Unsettling the Literary West, the playful title of Nathaniel Lewis’s book, announces his goal of rethinking the texts and critical terms of western American writing. Through a chronological study of Western literature which starts at the beginning of the XIXth century and includes major and minor authors, N. Lewis attempts to elucidate the "skewed status" of a literature commercially successful but submitted to the multiform and quixotic transactions between authorship and a persistent claim of authenticity. Leaving aside Charles Taylor’s definition of the contemporary culture of authenticity as the pursuit of individual fulfillment, he acknowledges the possibility that the authentic (what is considered true, genuine, original, real, and natural) and the inauthentic (the copy) are both designed "to simulate cultural conceptions of the real" [6]. Starting from this premise, Lewis studies how western writers employ notions of realism, the real, and the original to meet their readers’ demand for the Real West.

Lewis first examines how the XIXth century western writer connected to the West in order to determine his or her authority. Comparing western writers with eastern writers, he notes that the latter persistently laid the emphasis on the individualized authorial personality and imaginative genius whereas authenticity—coded in terms of fidelity, accuracy, truth—was the primary category for western authors who had always presented themselves as reliable recorders of "real places, histories and cultures, but not as stylists or inventors" [3]; but, in so doing, they erased their own imaginative genius in homage to place and factual record, with the hope of producing a sui generis self-contained literature that could make a powerful impression on the market-place.
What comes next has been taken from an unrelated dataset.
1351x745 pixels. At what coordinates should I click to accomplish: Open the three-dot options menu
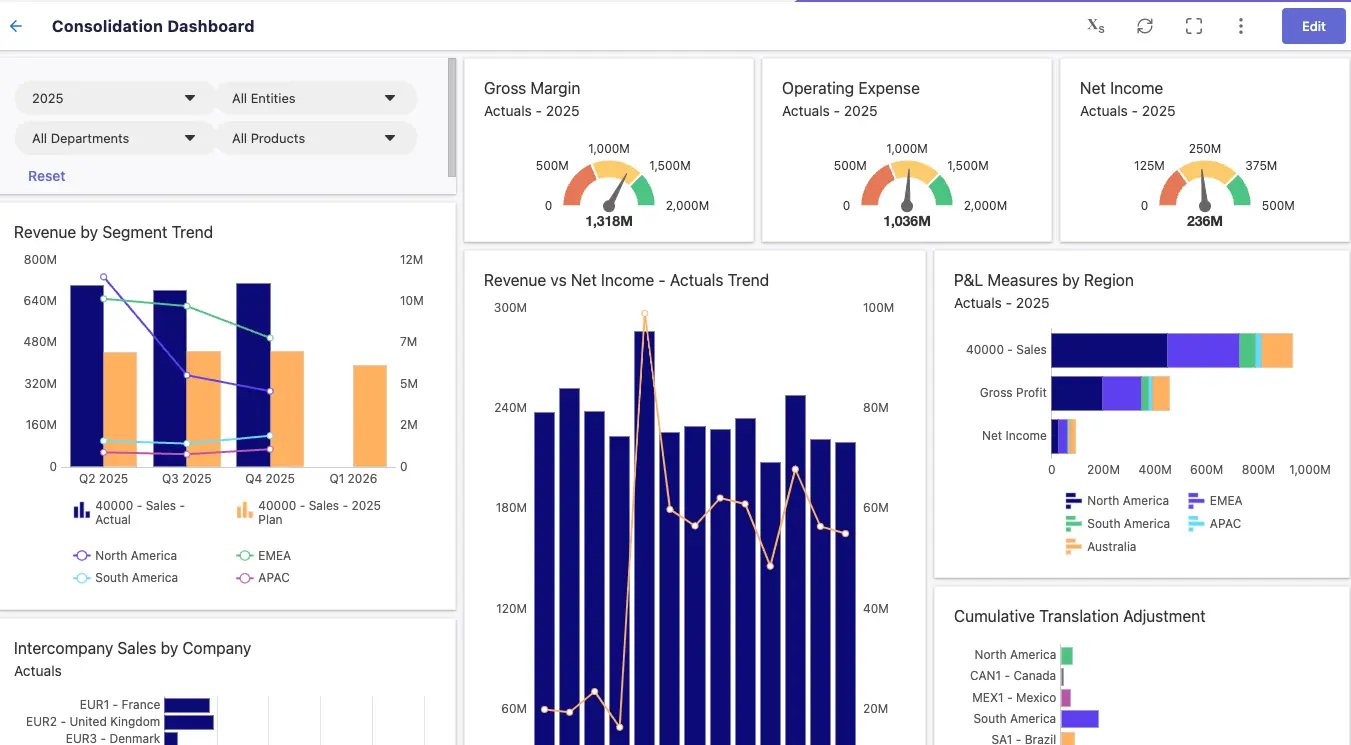point(1240,25)
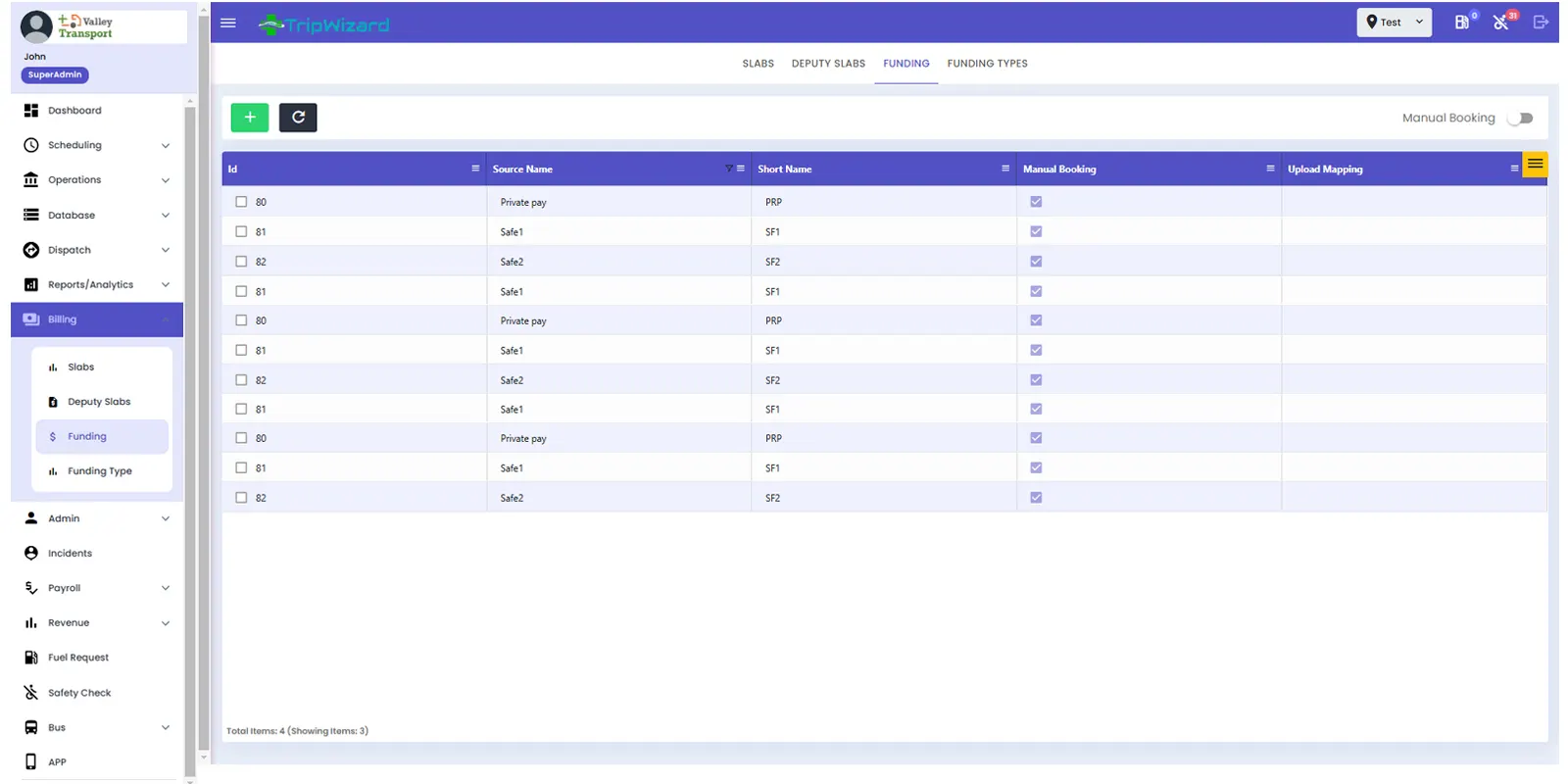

As early as 1826, Timothy Flint, a Congregational Minister, published The Western Monthly with a view to establishing an accepted American canon, with the author as a witness and vehicle for reproducing the outlines of a landscape. In 1839, Caroline Kirkland, in A New Home, Who’ll Follow?, defined herself against the romanticism of previous western chroniclers who glamourized types such as "the ignorant misogynist backwoodsman," producing an "unimpeachable transcript of reality". Thus, the exotic would become accessible to thousands of readers—travelers, settlers, explorers—but with the risk of degenerating into self-parody like E.A. Poe’s Journal of Julius Rodman (1840), which plagiarizes authentic accounts of the first exploration across the Rocky Mountains, providing one of the first contributions to the construction of a hyperreal West. Samuel Clemens’s relation to the West was even more ambiguous. When he started inventing Mark Twain in Nevada, he became keenly aware of the impact of performance: expecting the reader to connive in his authorial self-construction, he dramatized authenticity, invented an unreliable persona and masqueraded as fakery "in the body of the burlesque."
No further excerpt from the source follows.